• _THE RECORDS_:
========================================================================

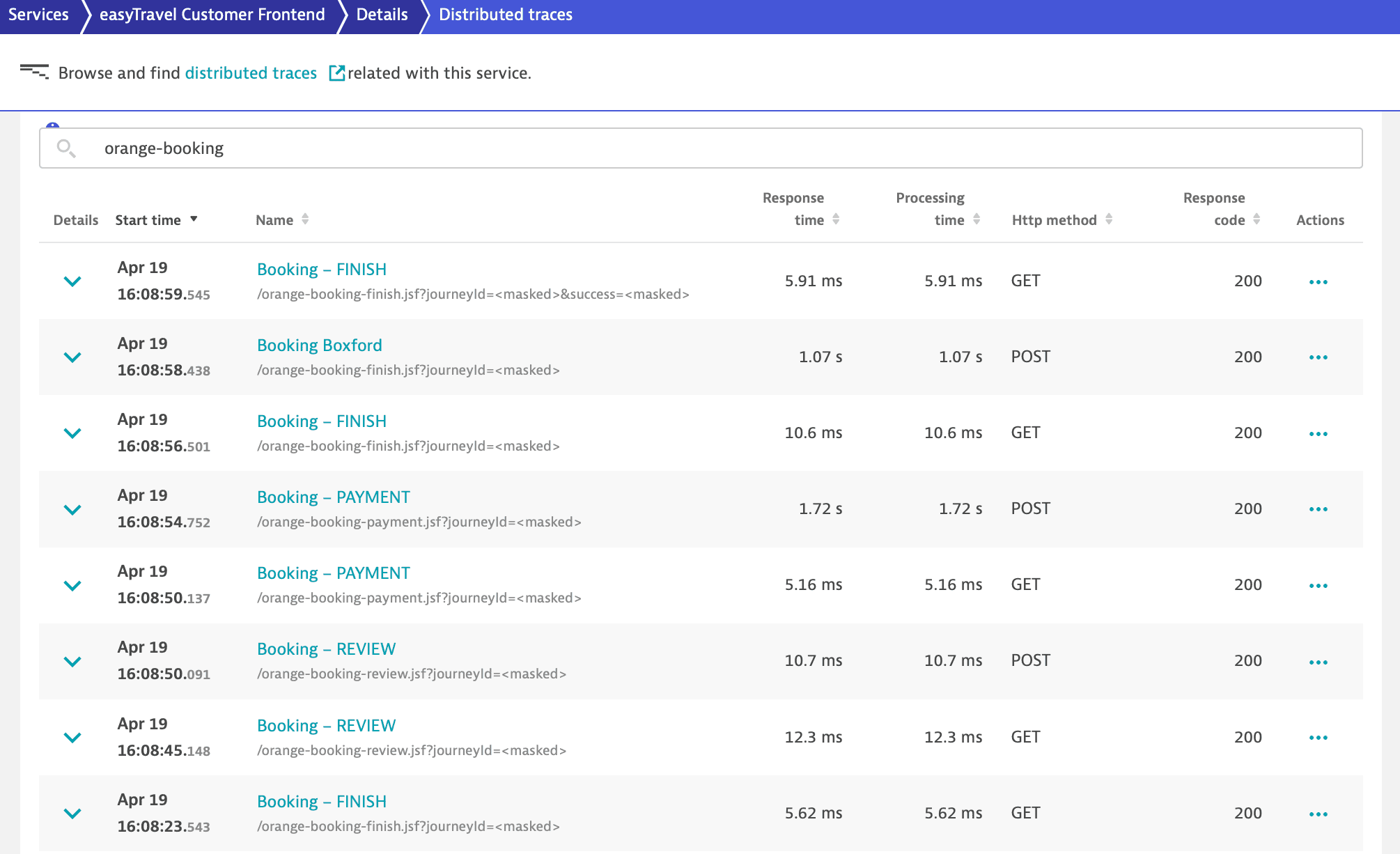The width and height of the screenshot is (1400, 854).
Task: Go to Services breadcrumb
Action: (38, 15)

========================================================================

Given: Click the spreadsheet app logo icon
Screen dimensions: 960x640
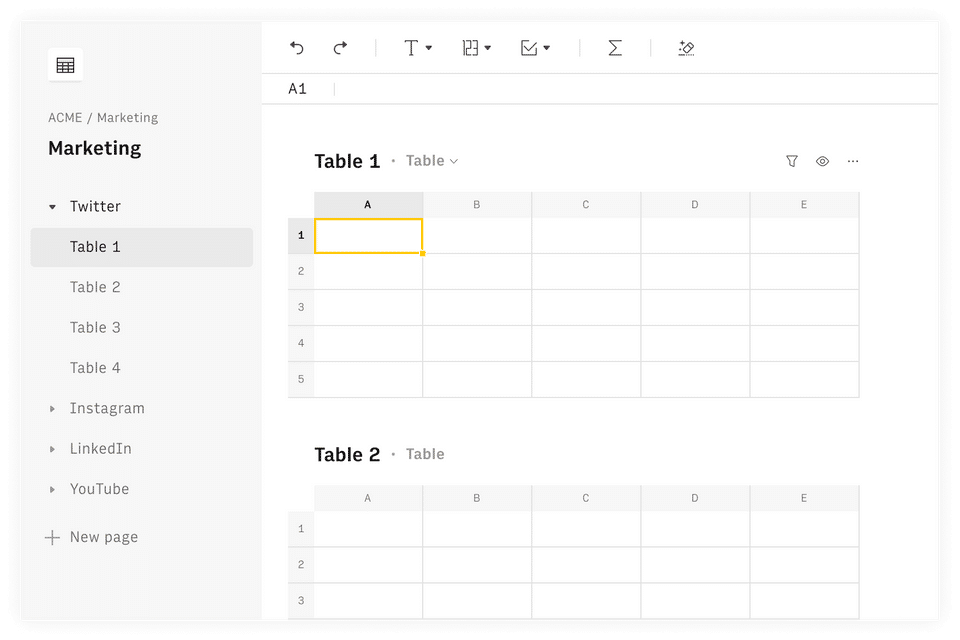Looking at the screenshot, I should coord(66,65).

========================================================================

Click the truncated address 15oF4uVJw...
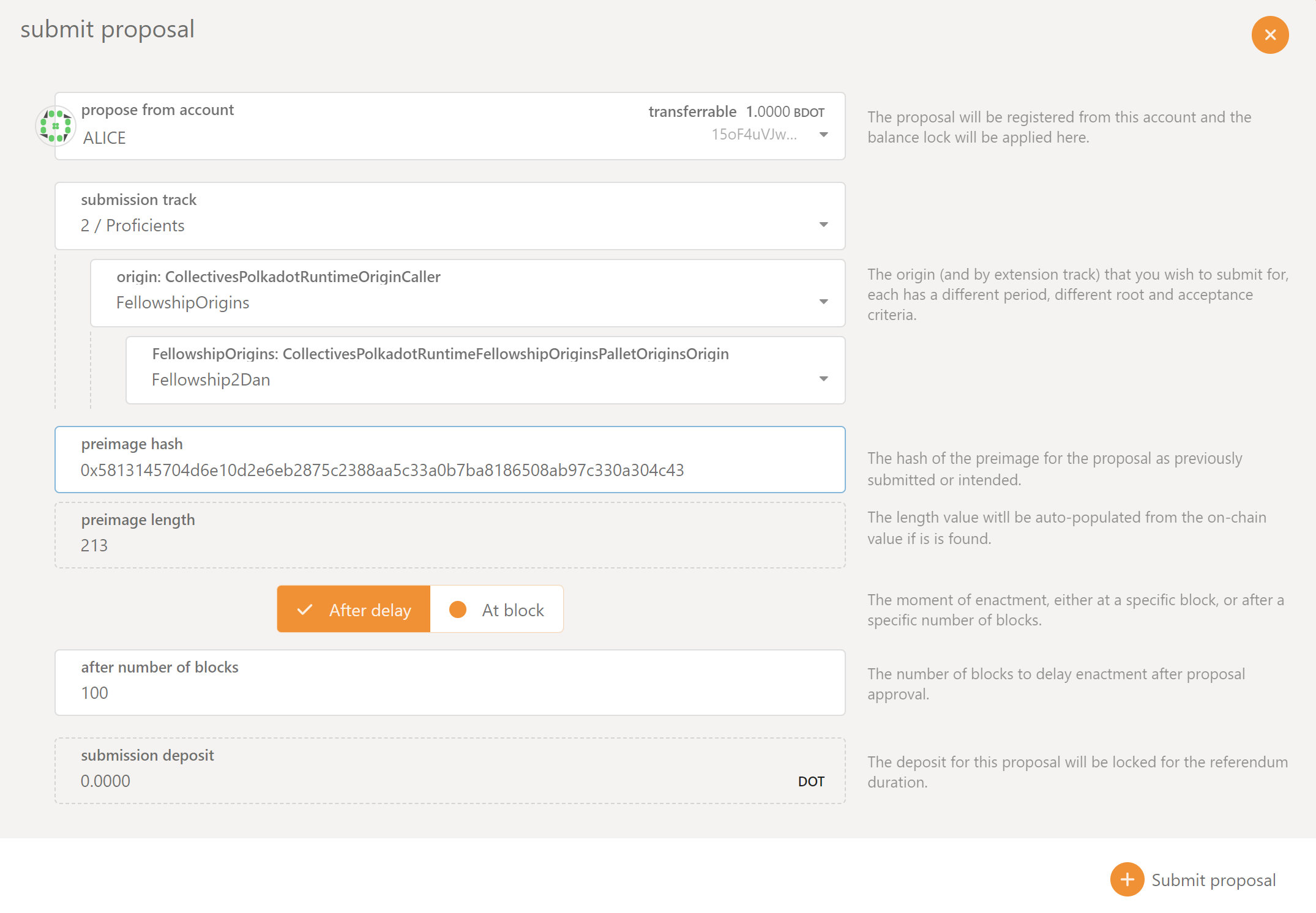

========================================================================

• _DIRECTIONS FOR THIS TASK_: Set out the lines from the one containing "Given: Click the spreadsheet app logo icon" through the one containing "Looking at the" as a numbered list, skipping blank lines and leaving out the pictures.

• _PROBLEM SOLUTION_:
1. Given: Click the spreadsheet app logo icon
2. Screen dimensions: 960x640
3. Looking at the screenshot, I should coord(66,65).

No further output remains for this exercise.